# [Activity]
The records should be written out in full, with nothing altered.

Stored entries
------------
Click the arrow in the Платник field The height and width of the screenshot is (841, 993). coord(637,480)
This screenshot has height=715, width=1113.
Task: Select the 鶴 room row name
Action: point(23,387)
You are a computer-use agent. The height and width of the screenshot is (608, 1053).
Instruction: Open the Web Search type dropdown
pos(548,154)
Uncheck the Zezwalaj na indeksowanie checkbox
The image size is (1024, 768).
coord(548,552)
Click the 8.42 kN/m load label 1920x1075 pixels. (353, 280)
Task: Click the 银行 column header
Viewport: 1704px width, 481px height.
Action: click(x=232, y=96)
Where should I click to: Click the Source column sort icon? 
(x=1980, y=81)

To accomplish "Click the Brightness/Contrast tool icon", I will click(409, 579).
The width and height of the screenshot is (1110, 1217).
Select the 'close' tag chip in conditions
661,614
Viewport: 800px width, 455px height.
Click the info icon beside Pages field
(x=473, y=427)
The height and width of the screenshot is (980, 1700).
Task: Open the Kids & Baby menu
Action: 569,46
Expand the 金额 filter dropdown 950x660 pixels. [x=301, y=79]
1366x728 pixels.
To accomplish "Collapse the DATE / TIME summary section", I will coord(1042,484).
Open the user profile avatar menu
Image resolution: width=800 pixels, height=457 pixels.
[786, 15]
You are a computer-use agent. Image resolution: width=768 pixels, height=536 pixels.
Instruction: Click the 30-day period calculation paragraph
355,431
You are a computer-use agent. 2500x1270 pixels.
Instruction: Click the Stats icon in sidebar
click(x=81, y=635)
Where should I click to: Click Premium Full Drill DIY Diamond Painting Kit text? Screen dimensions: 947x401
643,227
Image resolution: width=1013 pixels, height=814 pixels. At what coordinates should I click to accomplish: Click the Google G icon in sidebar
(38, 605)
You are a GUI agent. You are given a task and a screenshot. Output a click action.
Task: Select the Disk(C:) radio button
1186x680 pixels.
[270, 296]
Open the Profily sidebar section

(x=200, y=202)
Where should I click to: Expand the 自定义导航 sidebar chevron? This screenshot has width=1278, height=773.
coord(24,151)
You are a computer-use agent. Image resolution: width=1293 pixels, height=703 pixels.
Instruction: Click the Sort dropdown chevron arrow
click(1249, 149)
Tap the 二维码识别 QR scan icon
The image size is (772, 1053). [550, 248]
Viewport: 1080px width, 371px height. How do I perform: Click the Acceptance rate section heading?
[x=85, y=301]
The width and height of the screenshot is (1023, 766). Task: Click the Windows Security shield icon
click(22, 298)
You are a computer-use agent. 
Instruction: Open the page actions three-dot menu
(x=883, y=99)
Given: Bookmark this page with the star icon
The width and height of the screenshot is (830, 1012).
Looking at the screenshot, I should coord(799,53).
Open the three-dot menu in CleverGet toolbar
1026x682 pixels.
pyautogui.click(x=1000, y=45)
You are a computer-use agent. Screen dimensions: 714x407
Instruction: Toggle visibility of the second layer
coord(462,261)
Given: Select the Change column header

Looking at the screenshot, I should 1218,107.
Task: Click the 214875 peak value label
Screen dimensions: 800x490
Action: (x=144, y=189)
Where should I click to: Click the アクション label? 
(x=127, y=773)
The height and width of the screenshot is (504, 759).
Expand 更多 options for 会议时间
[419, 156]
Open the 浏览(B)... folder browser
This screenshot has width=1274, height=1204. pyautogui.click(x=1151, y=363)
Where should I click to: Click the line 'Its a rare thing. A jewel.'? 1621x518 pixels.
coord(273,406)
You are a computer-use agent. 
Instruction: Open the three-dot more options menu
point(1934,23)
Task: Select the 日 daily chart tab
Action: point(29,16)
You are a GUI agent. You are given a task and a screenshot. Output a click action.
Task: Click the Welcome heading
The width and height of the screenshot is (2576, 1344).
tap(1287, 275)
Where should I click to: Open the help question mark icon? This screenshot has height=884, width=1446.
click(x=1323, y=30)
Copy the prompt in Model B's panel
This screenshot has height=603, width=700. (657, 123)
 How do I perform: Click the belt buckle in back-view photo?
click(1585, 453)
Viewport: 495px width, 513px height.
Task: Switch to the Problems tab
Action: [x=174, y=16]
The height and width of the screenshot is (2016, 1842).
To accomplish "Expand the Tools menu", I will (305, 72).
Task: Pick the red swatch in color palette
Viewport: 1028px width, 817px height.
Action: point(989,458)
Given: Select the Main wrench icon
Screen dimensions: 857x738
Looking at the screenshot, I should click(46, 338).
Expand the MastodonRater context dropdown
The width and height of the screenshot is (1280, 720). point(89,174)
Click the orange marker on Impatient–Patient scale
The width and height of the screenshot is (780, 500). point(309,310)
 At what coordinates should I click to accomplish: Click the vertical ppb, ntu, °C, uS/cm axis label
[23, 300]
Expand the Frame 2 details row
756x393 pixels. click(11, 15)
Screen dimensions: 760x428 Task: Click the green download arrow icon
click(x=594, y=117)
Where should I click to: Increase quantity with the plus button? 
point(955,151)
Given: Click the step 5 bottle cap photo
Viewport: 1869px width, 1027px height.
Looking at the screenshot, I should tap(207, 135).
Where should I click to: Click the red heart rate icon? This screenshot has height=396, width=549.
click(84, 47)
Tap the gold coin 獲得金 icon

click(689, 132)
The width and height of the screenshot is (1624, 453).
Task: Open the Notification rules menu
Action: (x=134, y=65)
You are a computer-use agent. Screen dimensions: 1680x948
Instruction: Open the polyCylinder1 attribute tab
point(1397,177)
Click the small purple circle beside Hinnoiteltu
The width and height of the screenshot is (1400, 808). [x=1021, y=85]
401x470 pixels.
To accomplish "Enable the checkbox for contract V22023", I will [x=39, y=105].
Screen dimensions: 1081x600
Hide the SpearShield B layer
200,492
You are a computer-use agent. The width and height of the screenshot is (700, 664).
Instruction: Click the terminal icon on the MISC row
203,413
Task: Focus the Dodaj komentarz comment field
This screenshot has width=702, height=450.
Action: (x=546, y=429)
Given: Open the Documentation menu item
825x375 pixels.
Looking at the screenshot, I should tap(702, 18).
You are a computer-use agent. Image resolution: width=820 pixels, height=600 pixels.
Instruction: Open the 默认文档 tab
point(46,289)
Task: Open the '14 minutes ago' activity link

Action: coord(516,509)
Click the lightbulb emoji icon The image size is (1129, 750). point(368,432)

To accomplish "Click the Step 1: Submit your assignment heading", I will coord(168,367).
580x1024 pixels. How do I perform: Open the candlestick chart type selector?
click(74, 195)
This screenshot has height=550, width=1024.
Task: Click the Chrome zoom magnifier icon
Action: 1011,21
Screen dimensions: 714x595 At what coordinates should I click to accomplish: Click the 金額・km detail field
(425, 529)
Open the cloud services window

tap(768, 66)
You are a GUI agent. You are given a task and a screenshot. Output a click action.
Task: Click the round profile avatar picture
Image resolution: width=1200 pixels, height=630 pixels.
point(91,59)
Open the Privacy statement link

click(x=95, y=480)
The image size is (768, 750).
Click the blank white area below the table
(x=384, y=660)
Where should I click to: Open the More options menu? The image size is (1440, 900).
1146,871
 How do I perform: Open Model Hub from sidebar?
------------
# [Answer section]
Click the arrow in the Платник field The height and width of the screenshot is (841, 993). coord(637,480)
This screenshot has height=715, width=1113.
Task: Select the 鶴 room row name
Action: point(23,387)
You are a computer-use agent. The height and width of the screenshot is (608, 1053).
Instruction: Open the Web Search type dropdown
pos(548,154)
Uncheck the Zezwalaj na indeksowanie checkbox
The image size is (1024, 768).
coord(548,552)
Click the 8.42 kN/m load label 1920x1075 pixels. (353, 280)
Task: Click the 银行 column header
Viewport: 1704px width, 481px height.
Action: click(x=232, y=96)
Where should I click to: Click the Source column sort icon? 
(x=1980, y=81)

To accomplish "Click the Brightness/Contrast tool icon", I will click(409, 579).
The width and height of the screenshot is (1110, 1217).
Select the 'close' tag chip in conditions
661,614
Viewport: 800px width, 455px height.
Click the info icon beside Pages field
(x=473, y=427)
The height and width of the screenshot is (980, 1700).
Task: Open the Kids & Baby menu
Action: 569,46
Expand the 金额 filter dropdown 950x660 pixels. [x=301, y=79]
1366x728 pixels.
To accomplish "Collapse the DATE / TIME summary section", I will coord(1042,484).
Open the user profile avatar menu
Image resolution: width=800 pixels, height=457 pixels.
[786, 15]
You are a computer-use agent. Image resolution: width=768 pixels, height=536 pixels.
Instruction: Click the 30-day period calculation paragraph
355,431
You are a computer-use agent. 2500x1270 pixels.
Instruction: Click the Stats icon in sidebar
click(x=81, y=635)
Where should I click to: Click Premium Full Drill DIY Diamond Painting Kit text? Screen dimensions: 947x401
643,227
Image resolution: width=1013 pixels, height=814 pixels. At what coordinates should I click to accomplish: Click the Google G icon in sidebar
(38, 605)
You are a GUI agent. You are given a task and a screenshot. Output a click action.
Task: Select the Disk(C:) radio button
1186x680 pixels.
[270, 296]
Open the Profily sidebar section

(x=200, y=202)
Where should I click to: Expand the 自定义导航 sidebar chevron? This screenshot has width=1278, height=773.
coord(24,151)
You are a computer-use agent. Image resolution: width=1293 pixels, height=703 pixels.
Instruction: Click the Sort dropdown chevron arrow
click(1249, 149)
Tap the 二维码识别 QR scan icon
The image size is (772, 1053). [550, 248]
Viewport: 1080px width, 371px height. How do I perform: Click the Acceptance rate section heading?
[x=85, y=301]
The width and height of the screenshot is (1023, 766). Task: Click the Windows Security shield icon
click(22, 298)
You are a computer-use agent. 
Instruction: Open the page actions three-dot menu
(x=883, y=99)
Given: Bookmark this page with the star icon
The width and height of the screenshot is (830, 1012).
Looking at the screenshot, I should coord(799,53).
Open the three-dot menu in CleverGet toolbar
1026x682 pixels.
pyautogui.click(x=1000, y=45)
You are a computer-use agent. Screen dimensions: 714x407
Instruction: Toggle visibility of the second layer
coord(462,261)
Given: Select the Change column header

Looking at the screenshot, I should 1218,107.
Task: Click the 214875 peak value label
Screen dimensions: 800x490
Action: (x=144, y=189)
Where should I click to: Click the アクション label? 
(x=127, y=773)
The height and width of the screenshot is (504, 759).
Expand 更多 options for 会议时间
[419, 156]
Open the 浏览(B)... folder browser
This screenshot has width=1274, height=1204. pyautogui.click(x=1151, y=363)
Where should I click to: Click the line 'Its a rare thing. A jewel.'? 1621x518 pixels.
coord(273,406)
You are a computer-use agent. 
Instruction: Open the three-dot more options menu
point(1934,23)
Task: Select the 日 daily chart tab
Action: point(29,16)
You are a GUI agent. You are given a task and a screenshot. Output a click action.
Task: Click the Welcome heading
The width and height of the screenshot is (2576, 1344).
tap(1287, 275)
Where should I click to: Open the help question mark icon? This screenshot has height=884, width=1446.
click(x=1323, y=30)
Copy the prompt in Model B's panel
This screenshot has height=603, width=700. (657, 123)
 How do I perform: Click the belt buckle in back-view photo?
click(1585, 453)
Viewport: 495px width, 513px height.
Task: Switch to the Problems tab
Action: [x=174, y=16]
The height and width of the screenshot is (2016, 1842).
To accomplish "Expand the Tools menu", I will (305, 72).
Task: Pick the red swatch in color palette
Viewport: 1028px width, 817px height.
Action: point(989,458)
Given: Select the Main wrench icon
Screen dimensions: 857x738
Looking at the screenshot, I should click(46, 338).
Expand the MastodonRater context dropdown
The width and height of the screenshot is (1280, 720). point(89,174)
Click the orange marker on Impatient–Patient scale
The width and height of the screenshot is (780, 500). point(309,310)
 At what coordinates should I click to accomplish: Click the vertical ppb, ntu, °C, uS/cm axis label
[23, 300]
Expand the Frame 2 details row
756x393 pixels. click(11, 15)
Screen dimensions: 760x428 Task: Click the green download arrow icon
click(x=594, y=117)
Where should I click to: Increase quantity with the plus button? 
point(955,151)
Given: Click the step 5 bottle cap photo
Viewport: 1869px width, 1027px height.
Looking at the screenshot, I should tap(207, 135).
Where should I click to: Click the red heart rate icon? This screenshot has height=396, width=549.
click(84, 47)
Tap the gold coin 獲得金 icon

click(689, 132)
The width and height of the screenshot is (1624, 453).
Task: Open the Notification rules menu
Action: (x=134, y=65)
You are a computer-use agent. Screen dimensions: 1680x948
Instruction: Open the polyCylinder1 attribute tab
point(1397,177)
Click the small purple circle beside Hinnoiteltu
The width and height of the screenshot is (1400, 808). [x=1021, y=85]
401x470 pixels.
To accomplish "Enable the checkbox for contract V22023", I will [x=39, y=105].
Screen dimensions: 1081x600
Hide the SpearShield B layer
200,492
You are a computer-use agent. The width and height of the screenshot is (700, 664).
Instruction: Click the terminal icon on the MISC row
203,413
Task: Focus the Dodaj komentarz comment field
This screenshot has width=702, height=450.
Action: (x=546, y=429)
Given: Open the Documentation menu item
825x375 pixels.
Looking at the screenshot, I should tap(702, 18).
You are a computer-use agent. Image resolution: width=820 pixels, height=600 pixels.
Instruction: Open the 默认文档 tab
point(46,289)
Task: Open the '14 minutes ago' activity link

Action: coord(516,509)
Click the lightbulb emoji icon The image size is (1129, 750). point(368,432)

To accomplish "Click the Step 1: Submit your assignment heading", I will coord(168,367).
580x1024 pixels. How do I perform: Open the candlestick chart type selector?
click(74, 195)
This screenshot has height=550, width=1024.
Task: Click the Chrome zoom magnifier icon
Action: 1011,21
Screen dimensions: 714x595 At what coordinates should I click to accomplish: Click the 金額・km detail field
(425, 529)
Open the cloud services window

tap(768, 66)
You are a GUI agent. You are given a task and a screenshot. Output a click action.
Task: Click the round profile avatar picture
Image resolution: width=1200 pixels, height=630 pixels.
point(91,59)
Open the Privacy statement link

click(x=95, y=480)
The image size is (768, 750).
Click the blank white area below the table
(x=384, y=660)
Where should I click to: Open the More options menu? The image size is (1440, 900).
1146,871
 How do I perform: Open Model Hub from sidebar?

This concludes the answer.